What I was faced with when it happened was my sense of duty to her. Frankly, I just wanted to run a thousand miles away from her. I didn't want anything to do with her. I didn't want to have to face the rage and trauma and sadness and pain and hurt and fear and all the other feelings that I had no idea of. I knew that if I was any kind of a lover, or any kind of a friend, then I was to be there for her.
But I was so way out of my depth, that's the thing. I was so bound by my loyalty and duty to her. What kind of a boyfriend - what kind of a friend would abandon someone after they were raped? But that's really what I wanted to do. I just wanted everything to be as it had been. I wanted to just have an unraped girlfiend that I didn't have to tread on eggshells with from that moment on. Because that's exactly what it became after that.
And it's treading on eggshells with people close to you, I've realised, that's what wears you down as much as anything can.
But I didn't abandon her. I stayed with her. For six more years I stayed with Frances.
To suggest that the relationship was entirely bad after that moment would be wrong. There were still many good and really wonderful things that would happen between us in the coming years. But the rape was something that lurked there between us. Her subsequent fear, her anger, my anger and rage, and all the emotions that were attached to the event lurked around us like a cloud.

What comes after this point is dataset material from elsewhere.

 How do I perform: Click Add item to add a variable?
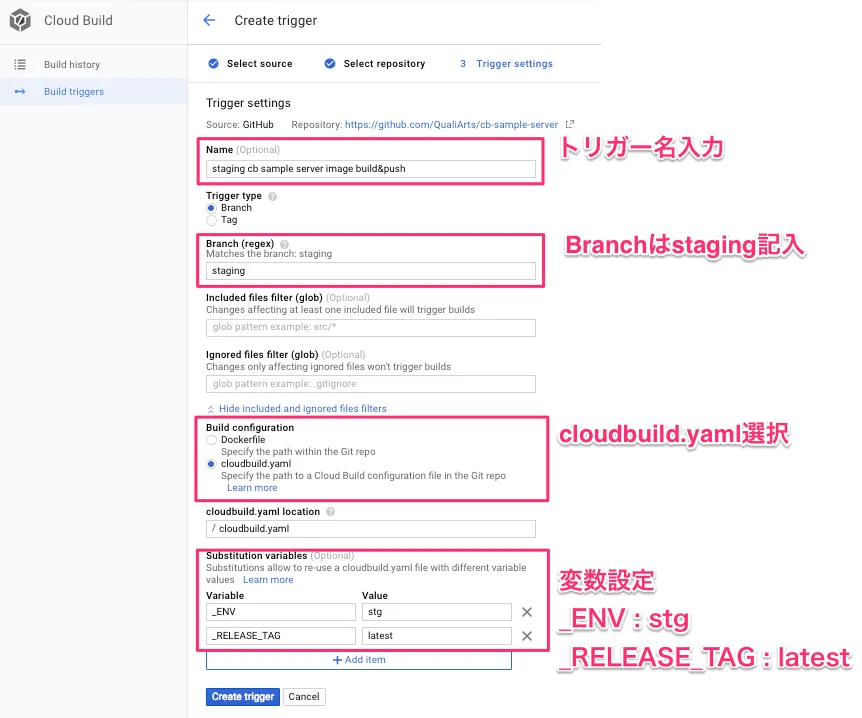click(x=359, y=660)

Something like a rape in a person's life is so monumentally life shifting it's difficult to know where to start explaining it. I think so many people are so out of touch with their own traumas that they dismiss the real meaning of rape, thinking of it as some kind of minor thing that can be "overcome" like a cold or a broken leg.
But I grew to understand just what it means to exist, through looking deeper into the whole subject. It made me question the whole business of sexuality. I mean, what is sexuality? What is it to share our bodies with another person? And why is there such a charge around the whole thing? The fact that we own our bodies, supposedly, is something that I had to look at.

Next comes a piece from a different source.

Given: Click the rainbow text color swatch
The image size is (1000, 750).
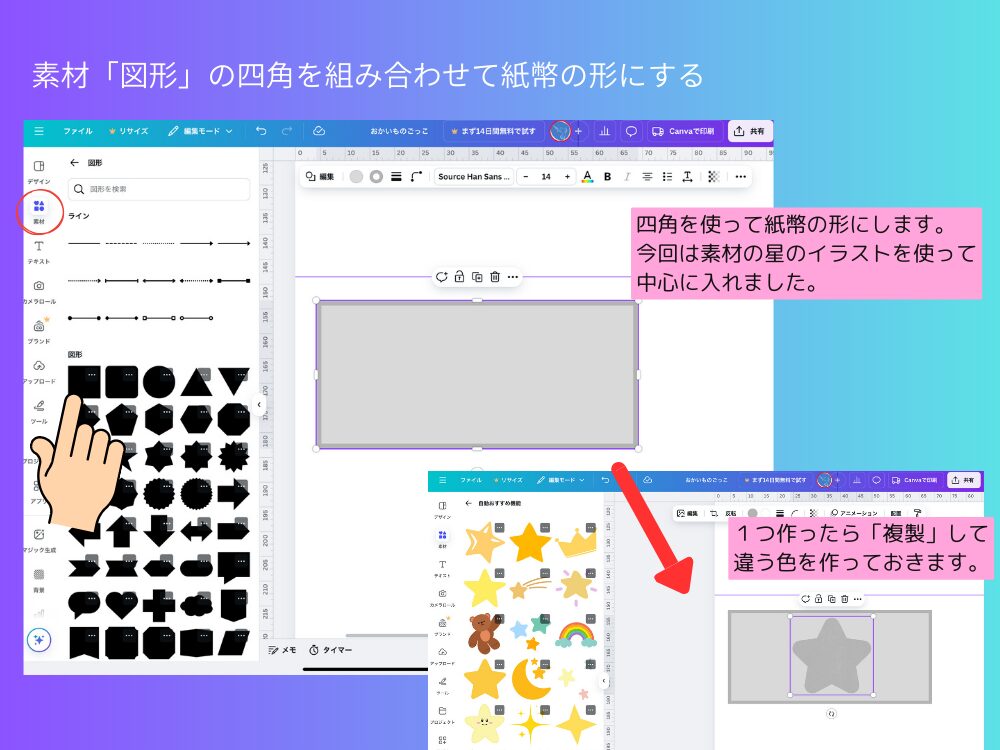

Even know, as I write this, my mind feels confused. The subject brings up so many thoughts. It's so incredibly complex, so mind numbingly difficult to clarify, so huge a subject, that it's no wonder people become speechless, as I did. I recently found the word apoplexy to describe what I felt that day, nineteen years ago. I was apoplectic. And so began my journey, thanks to the firing of a few synapses in the rapist's brain that made him decide to go out and rape someone that day, and to the firing of a few synapses in Frances, that made her go to the moors and sunbathe. Who know...maybe had it not been a sunny day that day in Yorkshire, my life would be entirely different now.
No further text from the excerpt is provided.